Гул одобрения прокатился по залу, подстегнув прокурора.

— Я не буду глубоко вникать в историю отношений великой Германии с прежней Россией и страной, ныне именуемой Советским Союзом, — говорил он, — Я обращу внимание лишь на то бесспорное обстоятельство, которое у меня не вызывает никакого сомнения — подсудимая совершила преступление, убийство двух офицеров вермахта, по прямому указанию Кремля!

Громкий шум всколыхнул тишину зала и, перекрывая этот шум, повысил голос прокурор:

— То обстоятельство, что убийство майора Крюге произошло когда доблестные войска фюрера под Москвой сдерживали фанатические атаки русских полчищ и вынуждены были отступать, теряя в кровопролитных боях сотни лучших представителей арийской расы, наводит меня на мысль, что между этими двумя явлениями существует прямая связь. Да, да, господа, прямая связь! — бросил он в зал, убежденно.

Выждав, пока судья призывал к тишине присутствующих, продолжил, все больше распаляясь:

— Я не делаю упрека уважаемой службе гестапо, затратившей немало усилий, чтобы раскрыть преступление, но я должен вполне определенно и категорически высказать свое мнение — мнение государственного обвинителя, что суд имеет дело с агентом Кремля.

Крупные капли пота выступили на длинном лице прокурора. Он достал из кармана платок, промокнул его и победно уставился на шумевший в неистовстве зал. Выбрав момент, заключил свою мысль:

— И как бы подсудимая ни отрицала это, суть дела не меняется, ибо всеми своими действиями она подтвердила мой вывод.

Марина слушала, как он решительно подводил итог, ставил черту под ее жизнью и внезапно обнаружила, что удивительно легко и даже с какой-то гордостью за себя, воспринимает его речь. Он назвал ее агентом Кремля и она почувствовала, как при этом теплая волна, родившаяся где-то у самого сердца, приятно разлилась в груди, ударила в уставшее, мраморной бледности, лицо. «Я — агент Кремля», — билась в голове мысль беспокойно и горделиво. И если раньше она воспринимала это слово с определенным предубеждением потому, что в эмигрантской жизни оно означало прежде всего тайную связь с разведками, полицейскими службами, предательством своих же людей, к чему относилась с презрением, то теперь открыла в нем совершенно иное значение, которое выразило ее отношение к Родине. Краешками губ она улыбнулась трансформации своего взгляда на это слово, подумала, что если за то, что отозвалась на призыв Отчизны о помощи фашисты называют ее агентом Кремля, то она согласна им быть и дай Бог, чтобы таких агентов среди русских эмигрантов оказалось больше.

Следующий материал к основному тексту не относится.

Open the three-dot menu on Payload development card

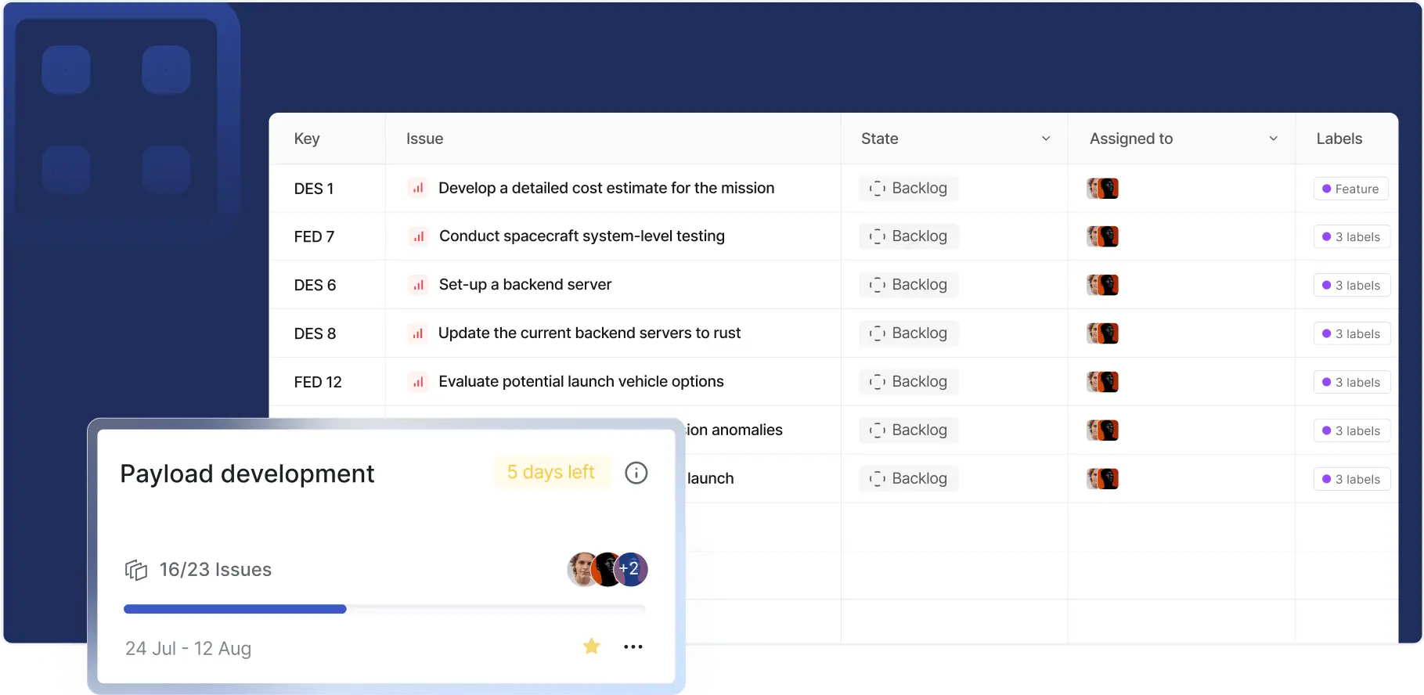tap(633, 646)
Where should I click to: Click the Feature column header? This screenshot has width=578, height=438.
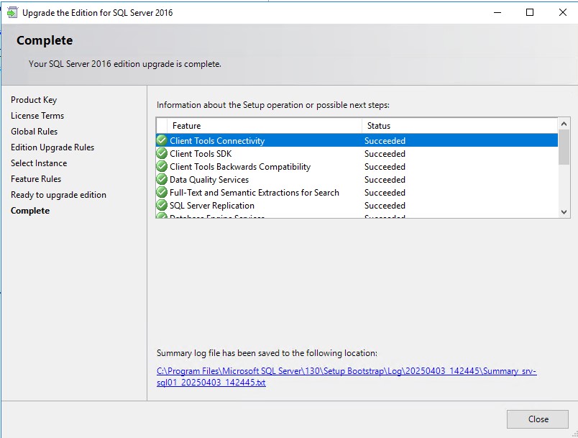[x=187, y=126]
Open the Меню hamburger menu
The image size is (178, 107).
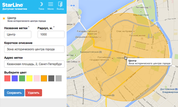[x=51, y=4]
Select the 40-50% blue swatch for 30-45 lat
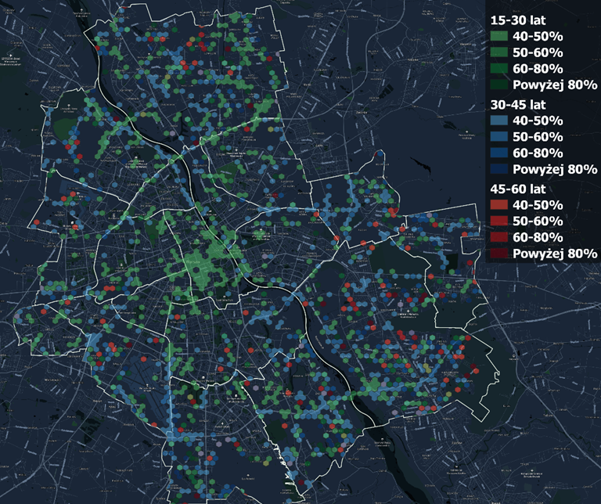The width and height of the screenshot is (601, 504). point(498,121)
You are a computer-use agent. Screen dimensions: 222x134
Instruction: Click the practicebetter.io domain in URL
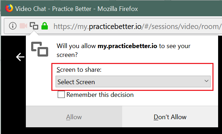(115, 27)
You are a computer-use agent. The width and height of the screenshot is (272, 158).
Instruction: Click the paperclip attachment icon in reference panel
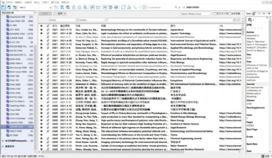click(x=254, y=13)
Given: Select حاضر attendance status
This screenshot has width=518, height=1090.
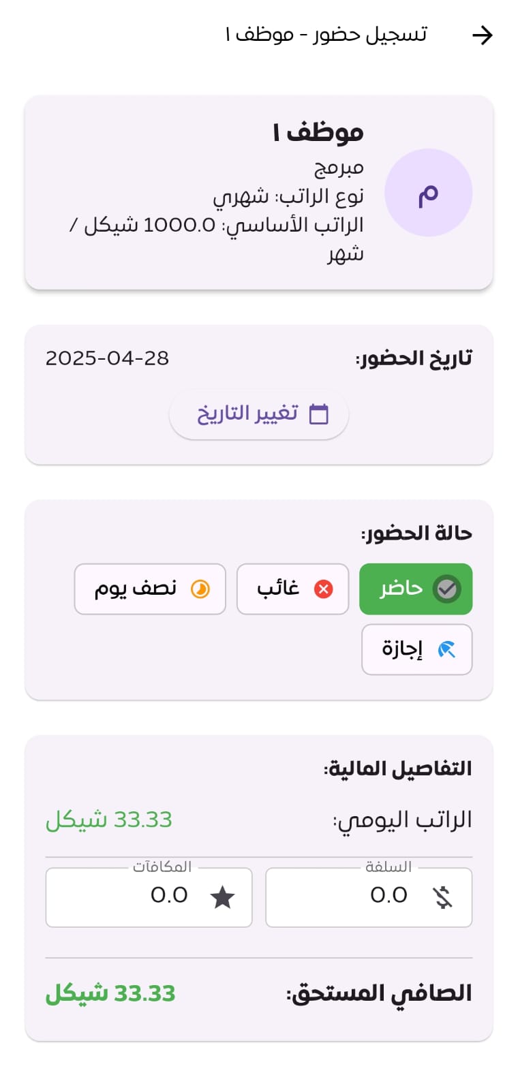Looking at the screenshot, I should point(416,589).
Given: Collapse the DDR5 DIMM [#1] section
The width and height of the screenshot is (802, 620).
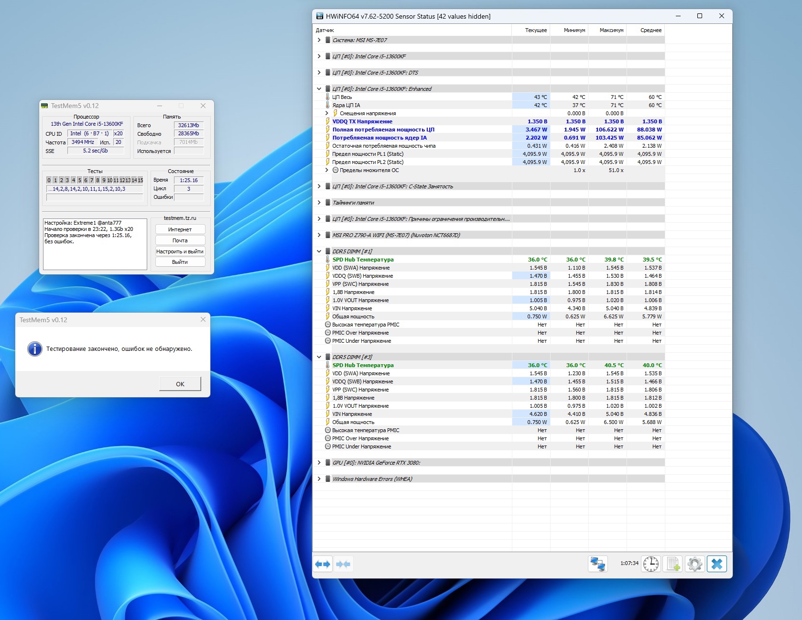Looking at the screenshot, I should 319,251.
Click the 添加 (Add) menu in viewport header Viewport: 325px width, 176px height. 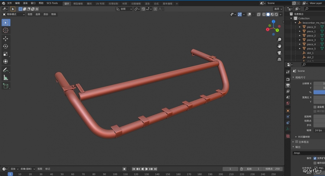click(x=46, y=14)
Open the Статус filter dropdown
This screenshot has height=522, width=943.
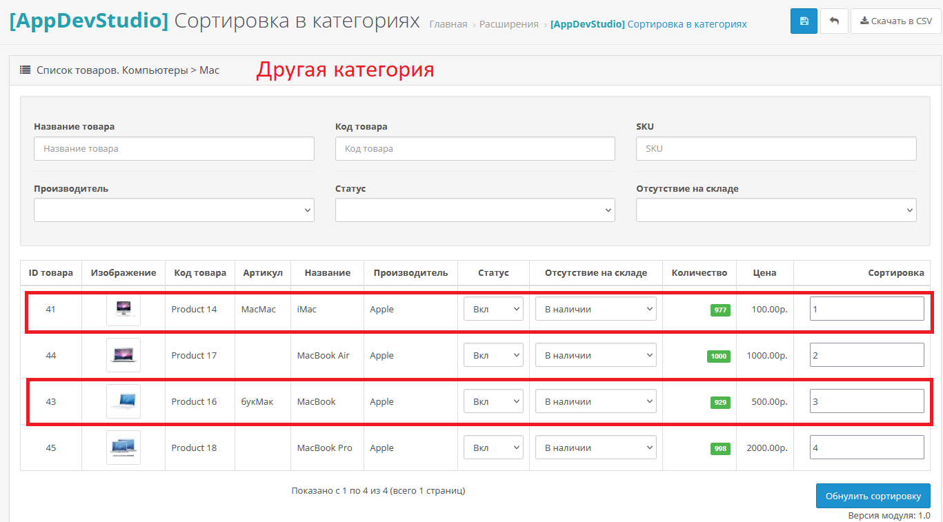pyautogui.click(x=475, y=210)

Она глубоко верила в то что, ее смерть должна зажечь сердца многих русских примером верности Родине и, может быть, совсем некстати пришли на ум ей чьи-то стихи:

— Я не стану раскрывать политическое значение преступления подсудимой, — раздавался в притихшем зале громкий голос прокурора, — Скажу лишь кратко, что совершенное ею убийство имеет глубокие и далеко идущие цели — толкнуть бельгийцев к террору против войск и офицеров фюрера, направить их в ряды так называемого Сопротивления. Таким образом, преступление Шафровой-Марутаевой носит политический характер и я требую для нее самого строгого наказания — смертной казни!



Прокурор окинул запальчивым взглядом зал, Марину, и под общий крик одобрения самодовольно опустился в кресло. Он исполнил свой долг, свою роль государственного обвинителя.

Судья объявил, что для защиты слово предоставляется подсудимой, и в зале мгновенно воцарилась тишина. Все понимали, что это ее последнее слово на суде, если не последнее в жизни. А она сидела, предельно собранная, во власти каких-то своих мыслей. Черные брови сведены к переносице, слегка сощуренные глаза задумчиво и неподвижно уставлены на дверь, куда увели ее детей. Заметно волнуясь, она по-детски шевелит губами, словно про себя повторяет что-то или мысленно продолжает с кем-то начатый спор.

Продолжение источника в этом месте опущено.